Die Einschränkungen der inaktivierten Impfstoffe bei der Ausbildung eines Kreuzschutzes gegenüber antigenisch unterschiedlichen Viren heben die Notwendigkeit hervor, Impfstoffe zu entwickeln, die einen umfassenderen Kreuzschutz bieten. Es wurden verschiedene Impfstoffplattformen für das porzine Influenza-A-Virus bewertet, die alle ihre Vor- und Nachteile haben (Abb. 2). Es wurde wiederholt nachgewiesen, dass attenuierte Influenza-Lebendimpfstoffe (LAIV) unter experimentellen Bedingungen sicher und gegenüber antigenisch unterschiedlichen Viren wirkungsvoller sind (Abb. 2), da sie die Übertragung der Viren reduzieren und die Interferenz mit maternalen Antikörpern kein Problem mehr darstellt (Pena et al., 2011; Vincent et al., 2012). Es hat sich auch herausgestellt, dass die Subunit-Impfstoffe und RNA- oder DNA-Impfstoffe auf Grundlage von HA und NA vor der Infektion schützen, und einer der Vorteile dieses neuen Verfahrens ist die relative Leichtigkeit, mit der man die Zusammensetzung des Impfstoffs ändern kann, um die antigenische Diversität und das Auftreten neuer Viren zu berücksichtigen (Wesley et al., 2004). Man wird wohl weiterhin neue Impfstoffplattformen als Alternative für inaktivierte Impfstoffe untersuchen.

  Inaktivierte Vollviren
Inaktiviert
Vektorenimpfstoffe Attenuierte Influenza-Lebendimpfstoffe (LAIV)
Attenuiert
Verabreichung Intramuskulär Intramuskulär/ Intranasal Intranasal
HI-Reaktion +++ ++ +
Antikörper sekretierende Zellen ++ + +
B-Gedächtniszellen + + +
Nasales IgA -/+ -/+ +++
NA-Antikörper +++ -/+ ++
CD4 T-Zellen ++ ++ +++
CD8 T-Zellen - + +
Kreuzimmunität -/+ + ++
Impfstoff-assoziierte Verschlimmerung
der Atemwegserkrankung  (VAERD)
Ja -/+ Nein

Art des Schutzes

Abbildung 2: Vergleich der Wirksamkeit verschiedener Impfstoffplattformen gegenüber Infektionen mit dem Influenza-A-Virus beim Schwein
(nach Sridhar et al., 2015).

Die Impfstoffstrategie sollte nach den vorliegenden Bedingungen für jeden einzelnen Fall entwickelt werden.
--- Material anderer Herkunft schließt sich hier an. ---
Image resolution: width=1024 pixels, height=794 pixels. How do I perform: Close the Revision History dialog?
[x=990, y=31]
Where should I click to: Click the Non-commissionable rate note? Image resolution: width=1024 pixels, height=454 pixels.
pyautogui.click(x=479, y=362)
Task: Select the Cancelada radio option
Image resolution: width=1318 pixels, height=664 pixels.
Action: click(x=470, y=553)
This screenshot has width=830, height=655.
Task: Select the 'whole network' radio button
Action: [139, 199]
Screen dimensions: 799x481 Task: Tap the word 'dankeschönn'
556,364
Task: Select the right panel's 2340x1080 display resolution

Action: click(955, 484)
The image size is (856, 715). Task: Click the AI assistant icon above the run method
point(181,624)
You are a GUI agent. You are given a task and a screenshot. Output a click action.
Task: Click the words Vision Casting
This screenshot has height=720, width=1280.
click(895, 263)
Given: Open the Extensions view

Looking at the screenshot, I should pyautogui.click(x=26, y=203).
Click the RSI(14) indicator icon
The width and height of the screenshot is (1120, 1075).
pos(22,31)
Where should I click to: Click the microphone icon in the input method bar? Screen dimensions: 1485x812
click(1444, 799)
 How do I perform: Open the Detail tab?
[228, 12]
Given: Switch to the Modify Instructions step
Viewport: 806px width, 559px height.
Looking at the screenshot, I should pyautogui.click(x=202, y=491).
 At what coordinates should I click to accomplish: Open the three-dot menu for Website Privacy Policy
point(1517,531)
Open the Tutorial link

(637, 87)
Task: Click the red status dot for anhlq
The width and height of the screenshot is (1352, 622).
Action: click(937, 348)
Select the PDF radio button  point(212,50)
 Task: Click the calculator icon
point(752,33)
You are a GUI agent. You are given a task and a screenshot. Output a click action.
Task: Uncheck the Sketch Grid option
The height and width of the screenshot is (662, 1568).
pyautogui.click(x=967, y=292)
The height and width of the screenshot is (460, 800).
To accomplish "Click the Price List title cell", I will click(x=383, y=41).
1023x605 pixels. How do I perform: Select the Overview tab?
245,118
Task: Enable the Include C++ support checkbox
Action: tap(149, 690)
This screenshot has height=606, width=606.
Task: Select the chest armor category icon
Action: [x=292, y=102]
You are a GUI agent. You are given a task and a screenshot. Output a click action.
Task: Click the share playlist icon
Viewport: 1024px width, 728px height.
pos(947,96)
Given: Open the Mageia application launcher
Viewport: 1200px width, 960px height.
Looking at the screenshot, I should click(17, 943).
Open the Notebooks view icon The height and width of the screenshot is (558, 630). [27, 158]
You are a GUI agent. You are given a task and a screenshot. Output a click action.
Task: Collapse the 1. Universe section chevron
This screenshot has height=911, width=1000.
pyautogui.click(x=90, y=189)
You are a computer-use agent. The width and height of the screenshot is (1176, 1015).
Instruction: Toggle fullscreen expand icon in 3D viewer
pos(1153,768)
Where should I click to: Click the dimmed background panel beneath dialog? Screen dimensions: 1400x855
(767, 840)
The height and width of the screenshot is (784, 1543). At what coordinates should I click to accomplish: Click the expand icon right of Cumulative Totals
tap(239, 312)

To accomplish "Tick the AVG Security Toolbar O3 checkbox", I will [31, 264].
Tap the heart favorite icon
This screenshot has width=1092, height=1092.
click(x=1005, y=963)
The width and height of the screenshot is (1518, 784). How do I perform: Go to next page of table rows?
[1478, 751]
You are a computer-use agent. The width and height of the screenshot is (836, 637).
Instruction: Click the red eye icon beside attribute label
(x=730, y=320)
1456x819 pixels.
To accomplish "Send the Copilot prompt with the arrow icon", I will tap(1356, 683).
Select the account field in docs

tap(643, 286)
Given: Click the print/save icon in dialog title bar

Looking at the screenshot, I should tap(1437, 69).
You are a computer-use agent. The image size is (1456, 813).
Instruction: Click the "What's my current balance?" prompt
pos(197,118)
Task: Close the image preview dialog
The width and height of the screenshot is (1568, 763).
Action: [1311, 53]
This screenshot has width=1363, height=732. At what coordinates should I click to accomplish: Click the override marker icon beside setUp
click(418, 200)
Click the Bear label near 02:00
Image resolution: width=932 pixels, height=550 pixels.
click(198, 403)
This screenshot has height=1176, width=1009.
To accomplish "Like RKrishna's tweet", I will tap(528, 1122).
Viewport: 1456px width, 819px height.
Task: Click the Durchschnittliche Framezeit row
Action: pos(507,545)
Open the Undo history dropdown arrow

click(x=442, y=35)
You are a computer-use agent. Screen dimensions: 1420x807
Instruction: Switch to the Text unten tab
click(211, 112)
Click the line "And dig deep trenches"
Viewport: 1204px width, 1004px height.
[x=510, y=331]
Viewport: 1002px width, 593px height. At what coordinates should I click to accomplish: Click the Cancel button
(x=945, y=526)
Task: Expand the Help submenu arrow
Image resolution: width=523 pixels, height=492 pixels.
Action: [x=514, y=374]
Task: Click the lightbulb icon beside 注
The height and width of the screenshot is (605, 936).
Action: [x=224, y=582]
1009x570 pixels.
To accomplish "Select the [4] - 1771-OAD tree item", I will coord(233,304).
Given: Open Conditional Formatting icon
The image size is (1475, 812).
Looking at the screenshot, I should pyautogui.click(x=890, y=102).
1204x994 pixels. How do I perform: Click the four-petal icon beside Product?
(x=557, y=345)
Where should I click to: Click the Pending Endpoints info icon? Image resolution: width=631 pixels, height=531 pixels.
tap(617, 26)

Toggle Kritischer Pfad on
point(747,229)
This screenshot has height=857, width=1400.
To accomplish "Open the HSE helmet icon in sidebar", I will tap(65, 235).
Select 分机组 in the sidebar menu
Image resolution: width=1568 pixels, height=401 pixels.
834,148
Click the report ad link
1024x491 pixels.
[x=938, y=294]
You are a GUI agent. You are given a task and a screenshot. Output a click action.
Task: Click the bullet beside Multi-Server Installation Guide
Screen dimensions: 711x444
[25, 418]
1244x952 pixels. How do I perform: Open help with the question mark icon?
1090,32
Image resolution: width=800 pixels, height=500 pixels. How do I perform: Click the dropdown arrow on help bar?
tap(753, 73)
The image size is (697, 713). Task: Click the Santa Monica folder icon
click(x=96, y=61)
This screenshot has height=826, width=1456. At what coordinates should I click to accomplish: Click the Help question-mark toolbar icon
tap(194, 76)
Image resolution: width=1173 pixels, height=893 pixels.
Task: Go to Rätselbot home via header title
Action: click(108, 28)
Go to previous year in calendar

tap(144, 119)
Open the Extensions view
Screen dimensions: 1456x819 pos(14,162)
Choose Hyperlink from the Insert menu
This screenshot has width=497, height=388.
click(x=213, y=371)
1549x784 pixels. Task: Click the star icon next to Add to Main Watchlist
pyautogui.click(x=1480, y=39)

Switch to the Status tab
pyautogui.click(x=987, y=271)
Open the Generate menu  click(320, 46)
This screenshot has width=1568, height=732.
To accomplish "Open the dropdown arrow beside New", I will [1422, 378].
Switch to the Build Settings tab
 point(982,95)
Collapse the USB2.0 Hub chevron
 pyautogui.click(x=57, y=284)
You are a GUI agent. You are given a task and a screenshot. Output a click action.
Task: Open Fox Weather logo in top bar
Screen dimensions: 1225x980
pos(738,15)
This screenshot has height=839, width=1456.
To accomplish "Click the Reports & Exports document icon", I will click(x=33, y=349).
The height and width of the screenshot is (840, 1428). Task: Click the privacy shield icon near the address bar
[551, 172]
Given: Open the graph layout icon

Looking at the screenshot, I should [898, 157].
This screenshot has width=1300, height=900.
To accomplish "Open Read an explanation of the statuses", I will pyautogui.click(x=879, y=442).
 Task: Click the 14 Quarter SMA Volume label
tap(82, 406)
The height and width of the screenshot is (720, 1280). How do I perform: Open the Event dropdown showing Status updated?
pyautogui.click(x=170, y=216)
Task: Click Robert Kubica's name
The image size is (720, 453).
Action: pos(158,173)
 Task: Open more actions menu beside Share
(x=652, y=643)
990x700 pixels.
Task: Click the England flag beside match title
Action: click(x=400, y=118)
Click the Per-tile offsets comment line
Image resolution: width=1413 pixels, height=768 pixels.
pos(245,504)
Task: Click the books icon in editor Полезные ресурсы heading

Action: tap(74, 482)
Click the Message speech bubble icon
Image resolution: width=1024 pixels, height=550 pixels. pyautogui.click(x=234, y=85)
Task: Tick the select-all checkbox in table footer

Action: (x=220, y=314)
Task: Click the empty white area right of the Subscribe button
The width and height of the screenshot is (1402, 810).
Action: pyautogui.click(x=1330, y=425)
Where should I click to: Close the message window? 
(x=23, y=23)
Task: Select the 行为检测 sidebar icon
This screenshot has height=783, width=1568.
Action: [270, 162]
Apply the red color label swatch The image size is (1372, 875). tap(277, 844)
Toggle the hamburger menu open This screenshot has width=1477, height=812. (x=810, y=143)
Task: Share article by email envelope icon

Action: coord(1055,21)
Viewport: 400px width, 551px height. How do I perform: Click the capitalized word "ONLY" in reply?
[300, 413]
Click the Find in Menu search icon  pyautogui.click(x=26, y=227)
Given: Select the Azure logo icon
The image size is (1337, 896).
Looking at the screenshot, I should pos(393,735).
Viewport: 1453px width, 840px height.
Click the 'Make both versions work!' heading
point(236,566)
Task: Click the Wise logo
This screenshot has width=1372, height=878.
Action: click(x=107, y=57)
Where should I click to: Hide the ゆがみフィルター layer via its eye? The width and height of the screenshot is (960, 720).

Inaktivierte Impfstoffe können wirksam sein, wenn sie in Verbindung mit anderen Praktiken wie beispielsweise der kontrollierten Bewegung der Tiere und Menschen und mit einer genauen Analyse zum Einsatz kommen, ob das Impfstoff-Antigen mit dem Antigen des zirkulierenden Stamms übereinstimmt. Außerdem muss man die Virenstämme kennen, die in jedem Betrieb zirkulieren. Schweineinfluenza ist eine dynamische Erkrankung, die sich ständig weiterentwickelt, weshalb effektive und anpassungsfähige Strategien zur Überwachung und Kontrolle notwendig sind, um Schritt halten zu können.